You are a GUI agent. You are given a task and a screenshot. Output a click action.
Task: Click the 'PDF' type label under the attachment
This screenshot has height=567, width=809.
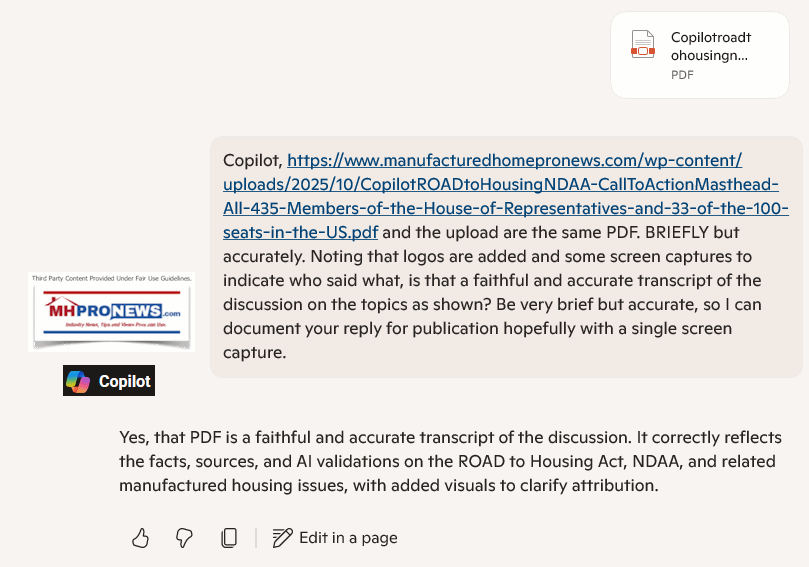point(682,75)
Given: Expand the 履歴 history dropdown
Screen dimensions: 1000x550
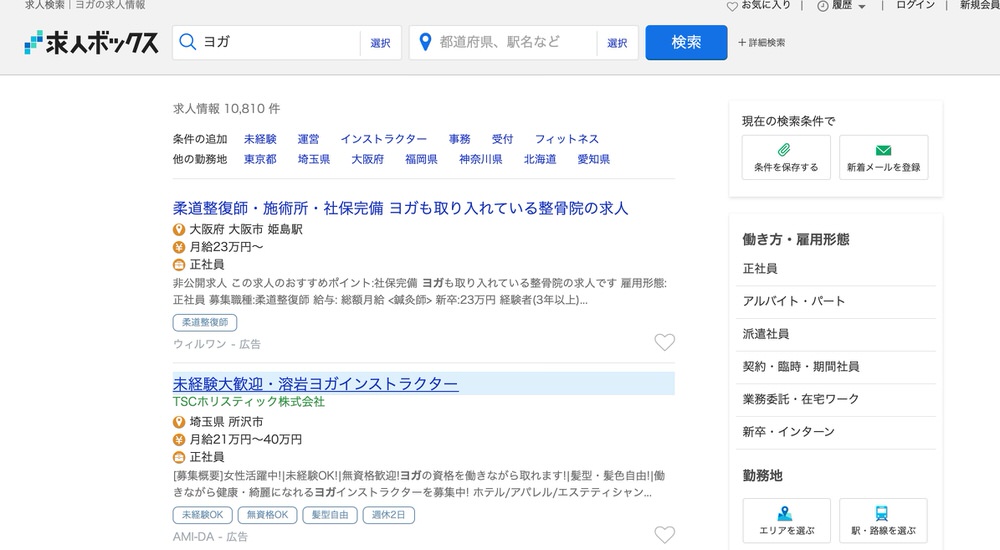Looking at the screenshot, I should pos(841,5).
+++
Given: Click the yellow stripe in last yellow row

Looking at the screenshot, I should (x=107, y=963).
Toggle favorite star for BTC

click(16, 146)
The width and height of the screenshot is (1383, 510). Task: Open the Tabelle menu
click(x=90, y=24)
+++
* **WHAT NEEDS TO BE DONE**
Restate the lines above from the one containing "You are a GUI" through the one containing "Given: Expand the 履歴 history dropdown", inclusive, exactly and without pictures.

* **OUTPUT FOR THIS TASK**
You are a GUI agent. You are given a task and a screenshot. Output a click action.
Task: Click the 'PDF' type label under the attachment
This screenshot has height=567, width=809.
point(682,75)
Given: Expand the 履歴 history dropdown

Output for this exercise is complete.